• _Directions_
What you return should be the exact lines from the one with "Click the Next [D] button" to the end of the records below, both included, and no pictures.

[Saved entries]
____________________

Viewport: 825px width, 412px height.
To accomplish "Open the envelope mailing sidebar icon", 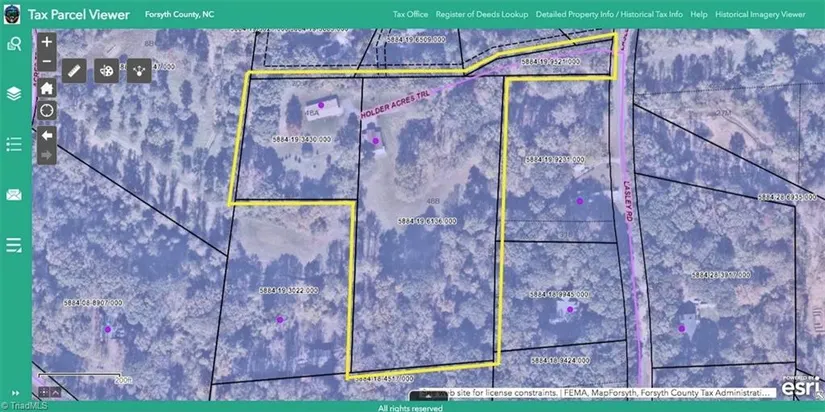I will (x=14, y=195).
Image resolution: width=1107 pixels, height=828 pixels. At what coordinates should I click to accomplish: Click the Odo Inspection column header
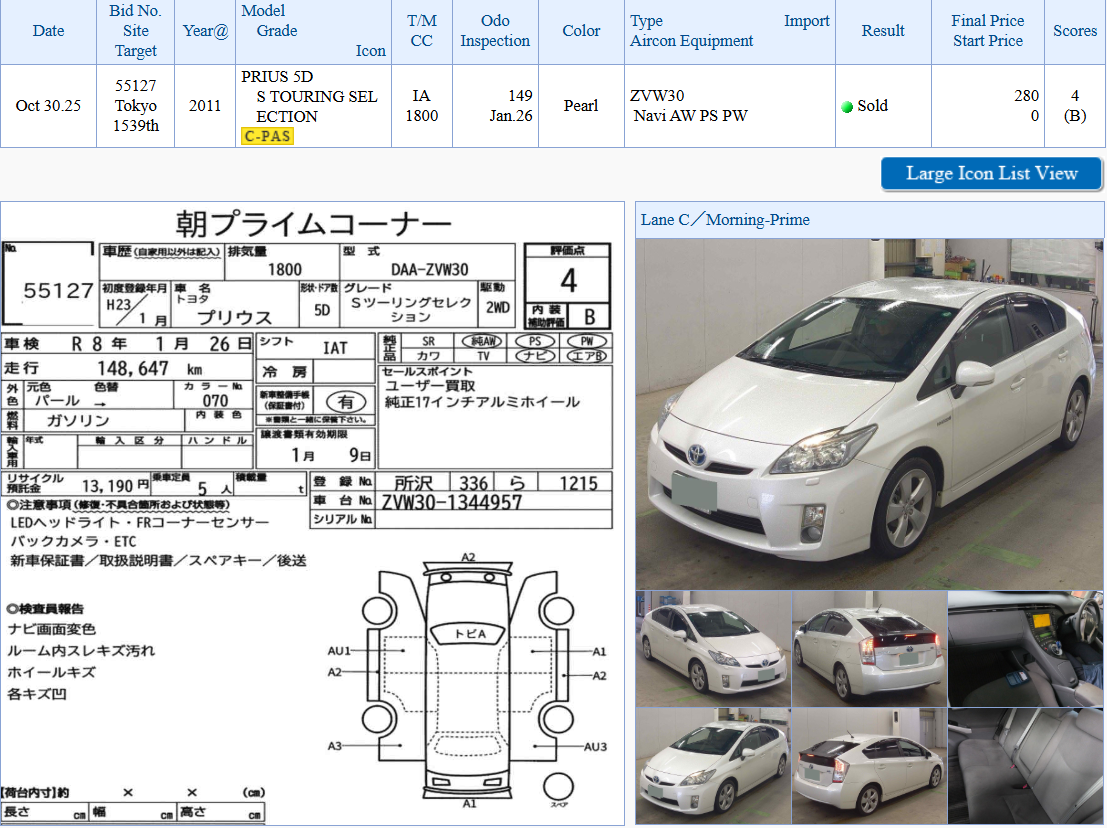point(495,31)
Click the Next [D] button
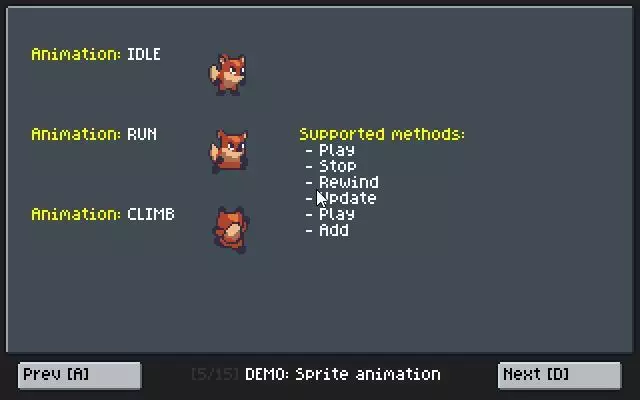640x400 pixels. pos(560,375)
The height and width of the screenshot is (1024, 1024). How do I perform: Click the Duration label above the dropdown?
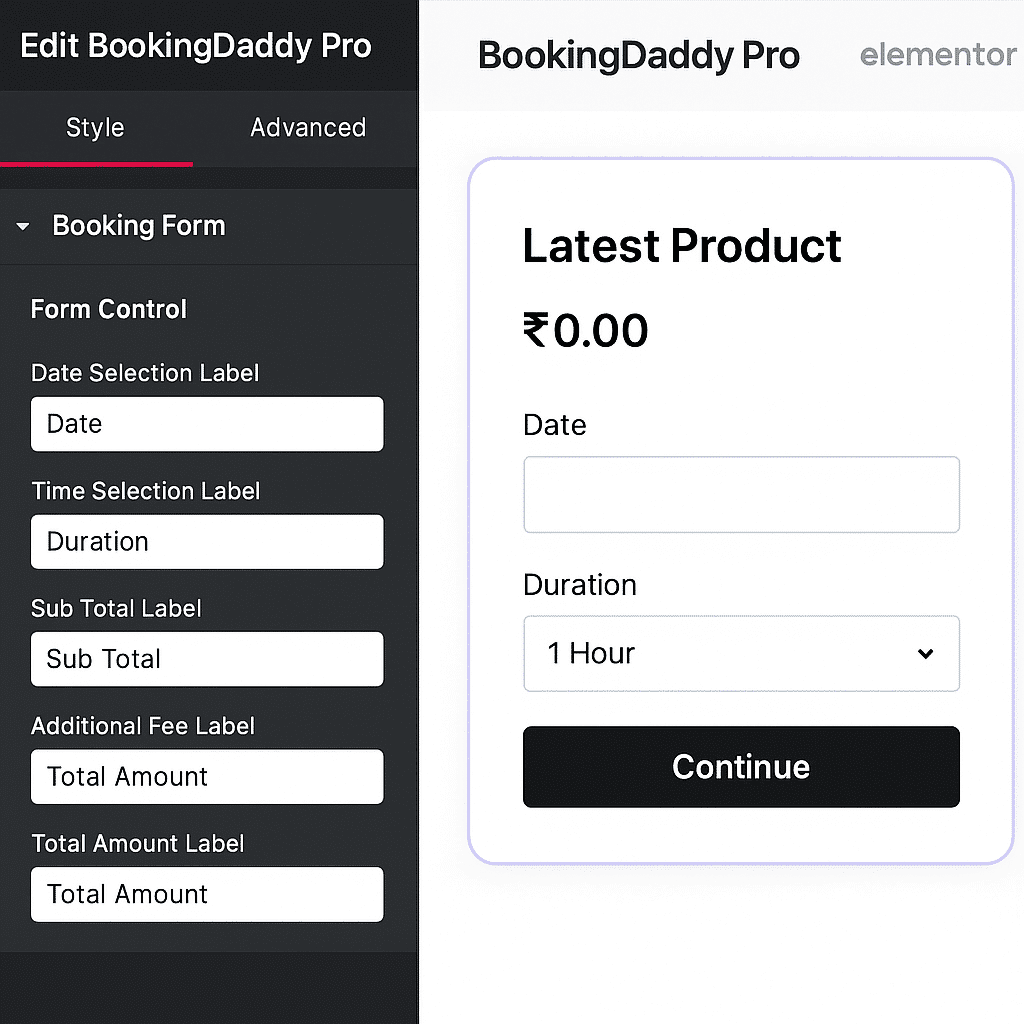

____________________

• _Answer box_
Click the Next [D] button
640x400 pixels. pos(560,375)
The height and width of the screenshot is (1024, 1024). How do I perform: Click the Duration label above the dropdown?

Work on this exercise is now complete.